#### [Brief]
Restate verbatim the span of lines below between the line with "The Ultimate Guide to" and the line with "Sylinterilaskuri (476, 1533)", including those two lines, and only that span.

#### [Extracted material]
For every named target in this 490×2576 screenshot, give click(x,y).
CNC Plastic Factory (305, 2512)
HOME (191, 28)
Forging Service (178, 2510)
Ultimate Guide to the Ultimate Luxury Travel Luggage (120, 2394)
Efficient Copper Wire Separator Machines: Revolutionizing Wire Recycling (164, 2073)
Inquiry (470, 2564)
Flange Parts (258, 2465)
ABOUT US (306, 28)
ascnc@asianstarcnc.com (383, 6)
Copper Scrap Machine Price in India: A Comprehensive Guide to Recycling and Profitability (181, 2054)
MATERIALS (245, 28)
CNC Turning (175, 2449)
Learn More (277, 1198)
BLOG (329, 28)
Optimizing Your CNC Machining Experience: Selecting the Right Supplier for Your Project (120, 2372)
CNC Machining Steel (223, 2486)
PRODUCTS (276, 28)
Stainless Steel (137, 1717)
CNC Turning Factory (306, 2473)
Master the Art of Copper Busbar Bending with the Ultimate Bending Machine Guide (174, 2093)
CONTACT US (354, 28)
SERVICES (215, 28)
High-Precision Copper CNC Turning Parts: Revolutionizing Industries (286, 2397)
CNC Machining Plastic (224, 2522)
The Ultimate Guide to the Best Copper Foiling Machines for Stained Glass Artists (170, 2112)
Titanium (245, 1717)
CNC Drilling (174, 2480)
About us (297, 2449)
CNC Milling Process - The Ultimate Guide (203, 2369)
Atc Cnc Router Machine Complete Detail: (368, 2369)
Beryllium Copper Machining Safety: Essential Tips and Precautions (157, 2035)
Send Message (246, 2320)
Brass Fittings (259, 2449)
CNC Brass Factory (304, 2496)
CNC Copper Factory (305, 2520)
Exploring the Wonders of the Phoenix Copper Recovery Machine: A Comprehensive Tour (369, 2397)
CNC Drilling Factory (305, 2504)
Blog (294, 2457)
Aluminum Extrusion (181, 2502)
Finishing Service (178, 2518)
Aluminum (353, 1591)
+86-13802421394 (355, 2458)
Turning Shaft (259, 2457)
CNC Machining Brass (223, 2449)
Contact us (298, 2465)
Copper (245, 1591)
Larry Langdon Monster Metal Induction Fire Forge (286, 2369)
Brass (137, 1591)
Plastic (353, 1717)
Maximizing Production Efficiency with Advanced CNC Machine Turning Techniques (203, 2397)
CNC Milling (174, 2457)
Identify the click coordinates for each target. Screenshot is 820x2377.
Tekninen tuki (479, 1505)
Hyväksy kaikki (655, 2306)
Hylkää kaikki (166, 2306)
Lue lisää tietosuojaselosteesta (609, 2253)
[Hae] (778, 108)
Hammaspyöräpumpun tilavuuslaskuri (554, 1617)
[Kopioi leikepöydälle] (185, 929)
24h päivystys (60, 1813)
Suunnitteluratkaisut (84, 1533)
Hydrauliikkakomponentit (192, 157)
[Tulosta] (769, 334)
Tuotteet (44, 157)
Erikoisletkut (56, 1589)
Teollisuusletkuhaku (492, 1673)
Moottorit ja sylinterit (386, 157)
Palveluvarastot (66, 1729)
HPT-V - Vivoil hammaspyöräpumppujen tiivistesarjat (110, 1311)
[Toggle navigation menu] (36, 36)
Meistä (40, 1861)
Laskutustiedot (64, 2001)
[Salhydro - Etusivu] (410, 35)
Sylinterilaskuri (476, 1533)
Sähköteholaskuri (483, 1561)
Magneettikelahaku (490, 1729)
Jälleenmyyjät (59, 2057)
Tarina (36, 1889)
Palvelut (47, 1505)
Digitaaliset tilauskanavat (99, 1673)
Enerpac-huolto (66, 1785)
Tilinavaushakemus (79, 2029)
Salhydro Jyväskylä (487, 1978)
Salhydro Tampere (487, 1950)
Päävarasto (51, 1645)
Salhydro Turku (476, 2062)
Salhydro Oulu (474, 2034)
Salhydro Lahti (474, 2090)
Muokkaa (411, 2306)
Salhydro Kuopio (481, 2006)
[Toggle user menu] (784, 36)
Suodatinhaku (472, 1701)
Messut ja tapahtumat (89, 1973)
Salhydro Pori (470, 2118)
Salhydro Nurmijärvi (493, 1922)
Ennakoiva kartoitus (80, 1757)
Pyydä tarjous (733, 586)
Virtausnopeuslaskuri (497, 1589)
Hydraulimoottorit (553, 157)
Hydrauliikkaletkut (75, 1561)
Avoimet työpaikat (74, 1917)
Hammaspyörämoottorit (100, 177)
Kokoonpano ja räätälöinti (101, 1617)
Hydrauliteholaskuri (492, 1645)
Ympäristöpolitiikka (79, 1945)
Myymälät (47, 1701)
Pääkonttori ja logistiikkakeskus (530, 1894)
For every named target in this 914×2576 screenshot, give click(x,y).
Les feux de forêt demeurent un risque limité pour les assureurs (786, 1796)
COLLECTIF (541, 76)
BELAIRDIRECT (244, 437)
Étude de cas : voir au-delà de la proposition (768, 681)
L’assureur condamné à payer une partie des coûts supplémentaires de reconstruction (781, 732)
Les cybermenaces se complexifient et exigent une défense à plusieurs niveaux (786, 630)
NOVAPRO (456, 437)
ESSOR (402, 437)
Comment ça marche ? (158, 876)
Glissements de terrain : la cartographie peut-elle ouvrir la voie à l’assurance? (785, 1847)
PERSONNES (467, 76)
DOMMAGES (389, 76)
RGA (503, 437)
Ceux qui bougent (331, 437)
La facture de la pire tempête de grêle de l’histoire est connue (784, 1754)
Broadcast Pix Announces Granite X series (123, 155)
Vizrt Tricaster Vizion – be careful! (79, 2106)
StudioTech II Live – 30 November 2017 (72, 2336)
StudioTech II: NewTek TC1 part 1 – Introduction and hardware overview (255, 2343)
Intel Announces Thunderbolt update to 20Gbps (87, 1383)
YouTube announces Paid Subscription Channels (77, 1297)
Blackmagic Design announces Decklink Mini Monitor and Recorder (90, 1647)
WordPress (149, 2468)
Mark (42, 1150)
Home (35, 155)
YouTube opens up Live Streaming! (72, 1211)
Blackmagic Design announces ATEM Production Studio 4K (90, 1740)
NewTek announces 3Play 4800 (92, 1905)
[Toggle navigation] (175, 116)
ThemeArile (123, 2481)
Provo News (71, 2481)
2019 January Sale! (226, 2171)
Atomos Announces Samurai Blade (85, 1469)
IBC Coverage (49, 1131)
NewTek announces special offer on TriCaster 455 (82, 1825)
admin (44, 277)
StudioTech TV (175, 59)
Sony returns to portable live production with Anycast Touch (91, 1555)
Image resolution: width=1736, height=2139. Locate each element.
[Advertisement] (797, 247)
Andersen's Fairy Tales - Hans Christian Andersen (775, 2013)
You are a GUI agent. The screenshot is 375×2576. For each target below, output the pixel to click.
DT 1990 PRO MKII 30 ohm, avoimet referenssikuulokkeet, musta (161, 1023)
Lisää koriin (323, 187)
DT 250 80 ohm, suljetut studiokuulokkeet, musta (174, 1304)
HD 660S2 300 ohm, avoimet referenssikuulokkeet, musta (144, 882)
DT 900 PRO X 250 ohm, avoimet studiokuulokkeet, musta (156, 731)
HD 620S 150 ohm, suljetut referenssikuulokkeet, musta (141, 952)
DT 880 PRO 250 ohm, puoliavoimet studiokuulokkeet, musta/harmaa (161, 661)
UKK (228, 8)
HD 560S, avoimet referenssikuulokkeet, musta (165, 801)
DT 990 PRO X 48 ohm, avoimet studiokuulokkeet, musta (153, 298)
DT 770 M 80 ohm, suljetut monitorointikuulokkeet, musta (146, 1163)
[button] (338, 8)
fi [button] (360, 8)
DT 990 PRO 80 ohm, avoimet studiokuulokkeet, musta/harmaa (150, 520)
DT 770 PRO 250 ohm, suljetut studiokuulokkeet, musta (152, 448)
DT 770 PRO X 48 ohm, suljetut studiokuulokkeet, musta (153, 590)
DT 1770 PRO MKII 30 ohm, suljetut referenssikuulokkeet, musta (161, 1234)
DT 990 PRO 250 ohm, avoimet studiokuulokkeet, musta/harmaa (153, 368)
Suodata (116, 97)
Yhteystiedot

#### [Result for this task]
The Ultimate Guide to the Best Copper Foiling Machines for Stained Glass Artists (170, 2112)
Titanium (245, 1717)
CNC Drilling (174, 2480)
About us (297, 2449)
CNC Milling Process - The Ultimate Guide (203, 2369)
Atc Cnc Router Machine Complete Detail: (368, 2369)
Beryllium Copper Machining Safety: Essential Tips and Precautions (157, 2035)
Send Message (246, 2320)
Brass Fittings (259, 2449)
CNC Brass Factory (304, 2496)
CNC Copper Factory (305, 2520)
Exploring the Wonders of the Phoenix Copper Recovery Machine: A Comprehensive Tour (369, 2397)
CNC Drilling Factory (305, 2504)
Blog (294, 2457)
Aluminum Extrusion (181, 2502)
Finishing Service (178, 2518)
Aluminum (353, 1591)
+86-13802421394 (355, 2458)
Turning Shaft (259, 2457)
CNC Machining Brass (223, 2449)
Contact us (298, 2465)
Copper (245, 1591)
Larry Langdon Monster Metal Induction Fire Forge (286, 2369)
Brass (137, 1591)
Plastic (353, 1717)
Maximizing Production Efficiency with Advanced CNC Machine Turning Techniques (203, 2397)
CNC Milling (174, 2457)
Identify the click coordinates for each target. Screenshot is 820x2377.
Tekninen tuki (479, 1505)
Hyväksy kaikki (655, 2306)
Hylkää kaikki (166, 2306)
Lue lisää tietosuojaselosteesta (609, 2253)
[Hae] (778, 108)
Hammaspyöräpumpun tilavuuslaskuri (554, 1617)
[Kopioi leikepöydälle] (185, 929)
24h päivystys (60, 1813)
Suunnitteluratkaisut (84, 1533)
Hydrauliikkakomponentit (192, 157)
[Tulosta] (769, 334)
Tuotteet (44, 157)
Erikoisletkut (56, 1589)
Teollisuusletkuhaku (492, 1673)
Moottorit ja sylinterit (386, 157)
Palveluvarastot (66, 1729)
HPT-V - Vivoil hammaspyöräpumppujen tiivistesarjat (110, 1311)
[Toggle navigation menu] (36, 36)
Meistä (40, 1861)
Laskutustiedot (64, 2001)
[Salhydro - Etusivu] (410, 35)
Sylinterilaskuri (476, 1533)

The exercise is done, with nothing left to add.